ページ本文:
● ● ● ● ●

図2A】研磨パッドの一部分と係合する音響モニタリングセンサの概略断面図である。
図2B】音響的に伝達可能な層を含む音響モニタリングセンサの別の実施形態の概略断面図である。
図2C】音響モニタリングセンサの別の実施形態の概略断面図である。
図2D】研磨層に音響窓が形成され、研磨パッドのバッキング層に音響的に伝達可能な層が形成される、音響モニタリングセンサの別の実施形態の概略断面図である。
図3】複数の音響モニタリングセンサ窓を有するプラテンの概略上面図である。
図4】音響モニタリングセンサ窓を取り囲む平面部分を有するプラテンの概略上面図である。
図5A-5C】基板の表面の平坦化である。
図6】時間の関数として周波数範囲にわたるスペクトルパワー密度の合計のグラフである。
【発明を実施するための形態】
【0012】
様々な図面の類似の参照符号は、類似の要素を示す。
【0013】
幾つかの半導体チップ製造プロセスでは、上にある層(例えば、金属、酸化ケイ素、又はポリシリコン)は、下層(例えば、酸化ケイ素、窒化ケイ素、又は高誘電率誘電体などの誘電体)が露出するまで研磨される。幾つかの用途では、下層が露出したとき、基板からの音響放出が変化する。研磨終点は、この音響信号の変化を検出することによって決定することができる。しかし、既存のモニタリング技法は、増大しつつある半導体デバイス製造業者の要求を満たさない恐れがある。
【0014】
モニタすべき音響放出は、基板材料が変形するとき放出されるエネルギーによって生じ得、結果として生じる音響スペクトルは、基板の材料特性と関連がある。特定の理論に限定されることなく、「応力エネルギー」とも称されるこのエネルギーとその特徴的な周波数の発生源としては、化学結合の切断、特徴的なフォノン周波数、スリップスティック機構等が考えられる。この応力エネルギー音響効果は、研磨パッドに対する基板の摩擦によって誘発される振動によって発生するノイズ(これは音響信号とも呼ばれることがある)、又は基板上のクラック、チッピング、切断又は同様の欠陥の発生によって発生するノイズと同じではないと留意されてもよい。応力エネルギーは、適切なフィルタリングによって、他の音響信号、例えば研磨パッドに対する基板の摩擦又は基板上の欠陥の発生によって生じるノイズから区別することができる。例えば、音響センサからの信号は、応力エネルギーを表すことが知られているテスト基板から測定された信号と比較することができる。
【0015】
しかし、音響モニタリングに関する潜在的な問題は、音響信号のセンサへの伝達である。幾つかの研磨パッドは、音響エネルギーの伝達が乏しい。加えて、研磨パッドとセンサとの間の結合が悪いと、音響信号を減衰させる傾向がある。更に、センサ間の一貫した結合を確立することは困難であり得る。
【0016】
したがって、音響信号の減衰が少ない音響「窓」と接触する音響センサを有することが有利であろう。幾つかの実施形態では、伝達可能な材料の第2の層が現場音響モニタリングシステムに追加されて、音響センサへの音響信号結合を更に増加させる。
【0017】
音響センサを例えば接着剤で結合窓に接着することにより、ハウジング内での音響センサの移動に関連する音響信号のノイズを低減することができる。接着剤は、センサと研磨パッドとの優れた結合を提供し、センサ間においてより信頼性の高い音響減衰を提供し得る。

● ● ● ● ●

項目の抜粋:
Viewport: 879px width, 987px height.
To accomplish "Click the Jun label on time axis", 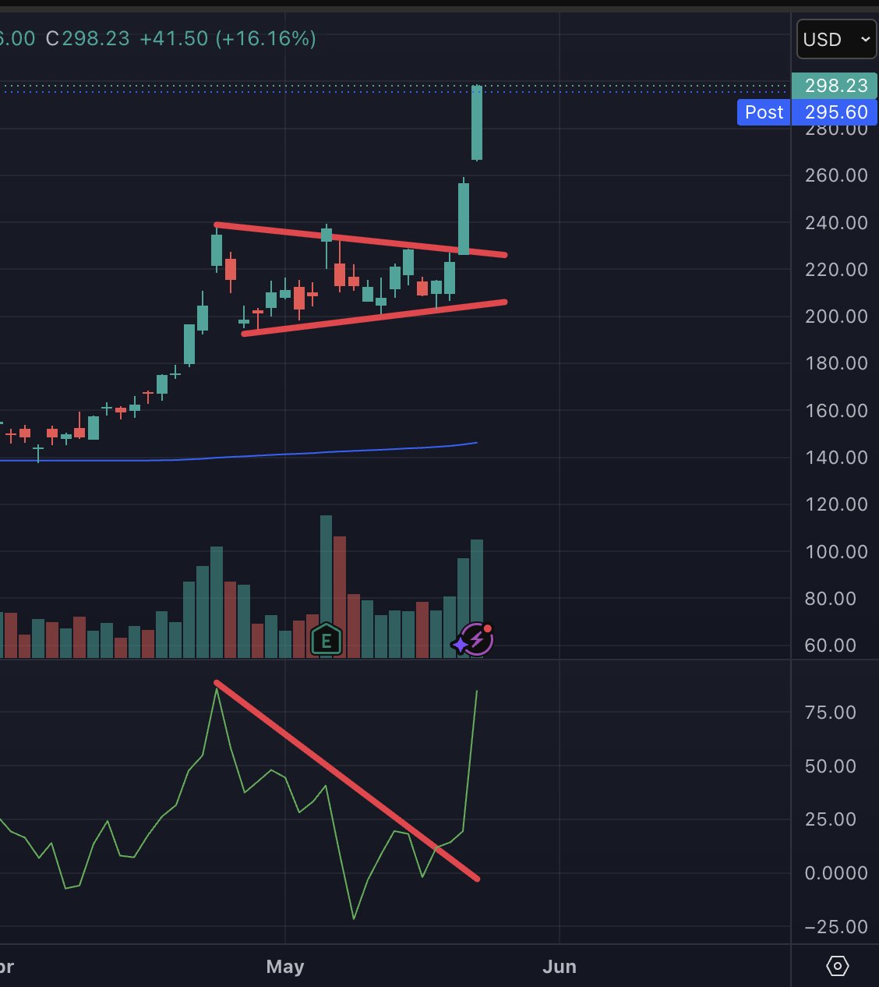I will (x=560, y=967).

● ● ● ● ●

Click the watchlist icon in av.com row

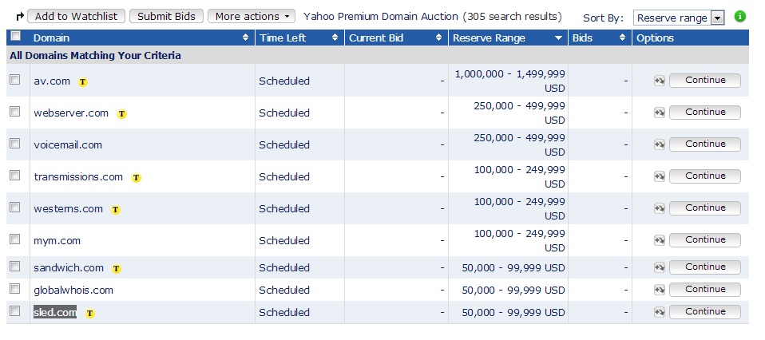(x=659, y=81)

● ● ● ● ●

指示内容 1:
音響モニタリングに関する本文によると、音響センサを接着剤で結合窓に接着すると、どのようなノイズを低減できますか。
指示内容 2:
音響モニタリングに関する本文を、最後の文の後から書き継いでください。

想定出力 1:
ハウジング内での音響センサの移動に関連する音響信号のノイズです。

想定出力 2:
【0018】
これらの特徴のいずれも、他の特徴から独立して使用することができる。
【0019】
図1は、研磨装置100の一例を示す。研磨装置100は、研磨パッド110が位置する回転可能な円盤状のプラテン120を含む。研磨パッド110は、外側研磨層112及びより軟性のバッキング層114を有する、二層研磨パッドであり得る。プラテンは、軸125を中心に回転するように動作可能である。例えば、モータ121(例えばDC誘導モータ)が、駆動シャフト124を回して、プラテン120を回転させ得る。
【0020】
研磨装置100は、研磨液132(例えば研磨用スラリ)を研磨パッド110上にパッドに分注するためのポート130を含み得る。研磨装置はまた、研磨パッド110を磨いて研磨パッド110を一貫した研磨状態に維持する、研磨パッドコンディショナも含み得る。
【0021】
研磨装置100は、少なくとも1つのキャリアヘッド140を含む。キャリアヘッド140は、研磨パッド110に対して基板10を保持するように動作可能である。各キャリアヘッド140は、それぞれの基板に関連する研磨パラメータ(例えば圧力)の個別制御を有し得る。
【0022】
キャリアヘッド140は、基板10を可撓性膜144の下に保持する保持リング142を含み得る。キャリアヘッド140は、膜によって画定された、個別に制御可能な一又は複数の加圧可能チャンバ(例えば3つのチャンバ146a~146c)も含む。これらのチャンバは、可撓性膜144の(したがって基板10上の)関連ゾーンに、個別に制御可能な圧力を印加し得る(図1参照)。説明を簡略化するために、図1には3つのチャンバのみを示したが、1つ若しくは2つのチャンバ、又は4つ以上のチャンバ(例えば、5つのチャンバ)があってもよい。
【0023】
キャリアヘッド140は、支持構造物150(例えばカルーセル又はトラック)から懸架され、かつ、駆動シャフト152によってキャリアヘッド回転モータ154(例えばDC誘導モータ)に接続される。これにより、キャリアヘッドは軸155を中心に回転し得る。任意選択的に、各キャリアヘッド140は、例えば、カルーセル150のスライダ上で、カルーセル自体の回転振動(oscillation)によって、又はトラックに沿って摺動することによって、横方向に往復し得る。典型的な処理においては、プラテンはその中心軸125を中心に回転し、各キャリアヘッドは、その中心軸155を中心に回転し、かつ研磨パッドの上面で端から端まで、横方向に並進運動する。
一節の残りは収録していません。